The complex ‘second generation’ model produced in 2014 by Atwood and colleagues assumes the only sea ice change that ‘threatens’ polar bear health or population size is the predicted decline in summer ice extent blamed on human-caused global warming. The well-documented variations in spring ice thickness in the Southern Beaufort, and their associated repercussions on seal and polar bear populations, have been glossed over in favor of spurious correlations with summer-ice declines (Fig. 5).

Negative effects on populations of short-term natural variations in spring sea ice or spring snow cover on ice have been entirely ignored in these predictions and the focus, both in academic reports and media stories, has been on summer ice extent.

More disturbing is that population declines that were clearly caused by thick sea ice conditions in spring are now blamed on summer sea-ice declines.

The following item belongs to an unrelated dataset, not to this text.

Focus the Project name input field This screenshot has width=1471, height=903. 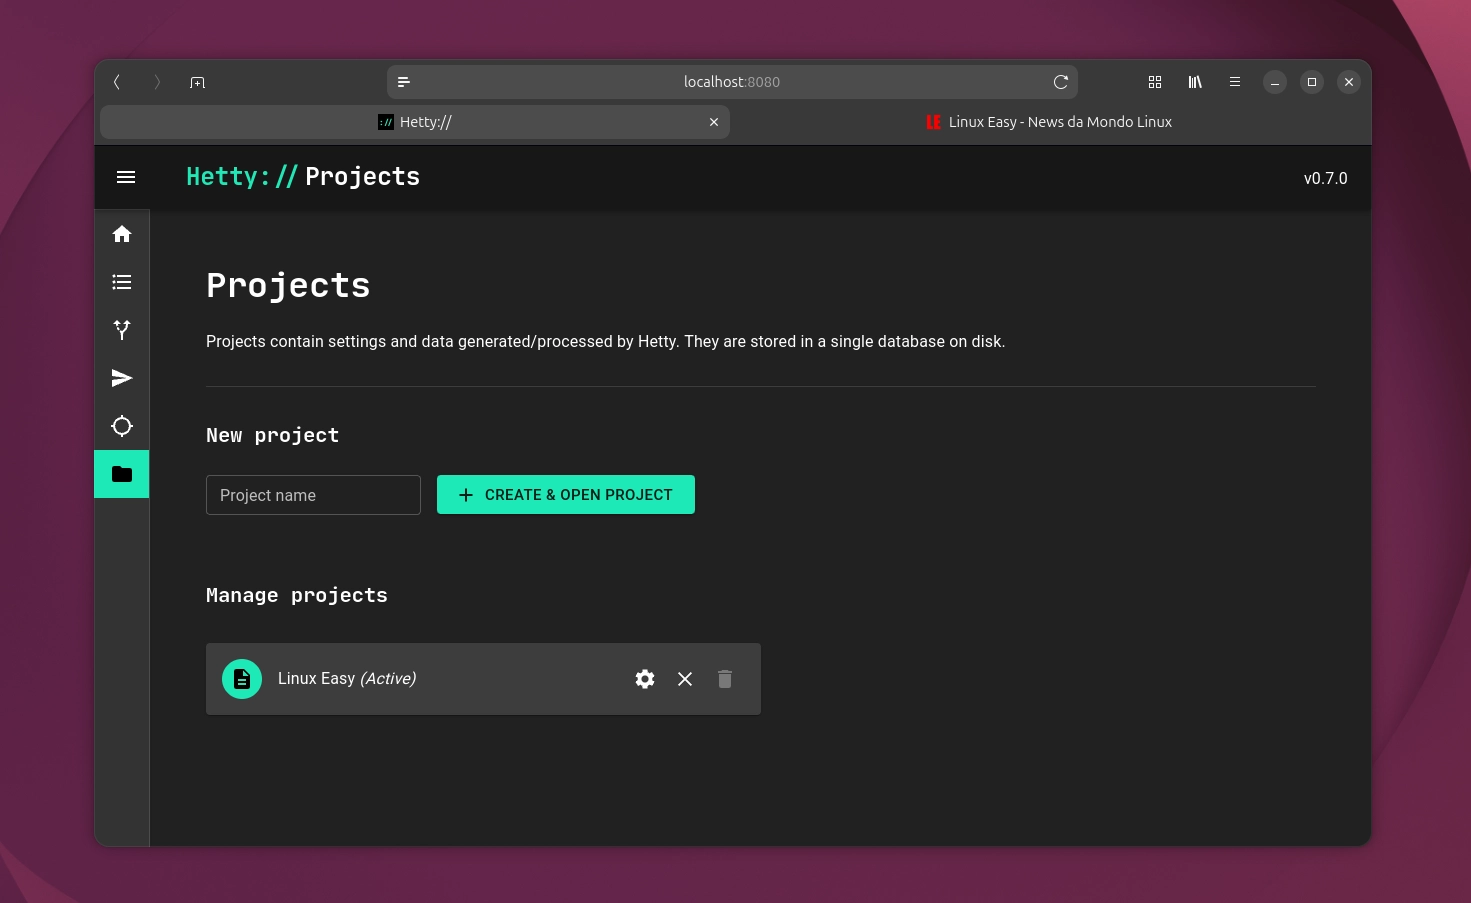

I repeat, since this is such a critical point, population declines that were clearly caused by thick sea ice conditions in spring are now blamed on summer sea-ice declines. These claims are based on spurious statistical correlations, and are used as ‘evidence’ that the predicted declines of sea ice in the future will have more pronounced effects.”

References
Amstrup, S.C.,Marcot, B.G. and Douglas,D.C. 2007. Forecasting the rangewide status of polar bears at selected times in the 21st century. Administrative Report, US Geological Survey. Reston, Virginia.

Amstrup, S.C., Marcot, B.G., Douglas, D.C. 2008. A Bayesian network modeling approach to forecasting the 21st century worldwide status of polar bears. Pgs. 213-268 in Arctic Sea Ice Decline: Observations, Projections, Mechanisms, and Implications, E.T. DeWeaver, C.M. Bitz, and L.B. Tremblay (eds.). Geophysical Monograph 180. American Geophysical Union, Washington, D.C. http://onlinelibrary.wiley.com/doi/10.1029/180GM14/summary and http://alaska.usgs.gov/science/biology/polar_bears/pubs.html

Amstrup, S.C., DeWeaver, E.T., Douglas, D.C., Marcot, B.G., Durner, G.M., Bitz, C.M. and Bailey, D.A. 2010. Greenhouse gas mitigation can reduce sea-ice loss and increase polar bear persistence. Nature 468: 955–958.

Atwood, T.C.,Marcot, B.G.,Douglas,D.C., Amstrup, S.C., Rode, K.D.,Durner, G.M. and Bromaghin, J.F. 2014. Evaluating and ranking threats to the long-termpersistence of polar bears. USGS Open-File Report 2014–1254. Abstract and pdf available for download here (8.5 MB).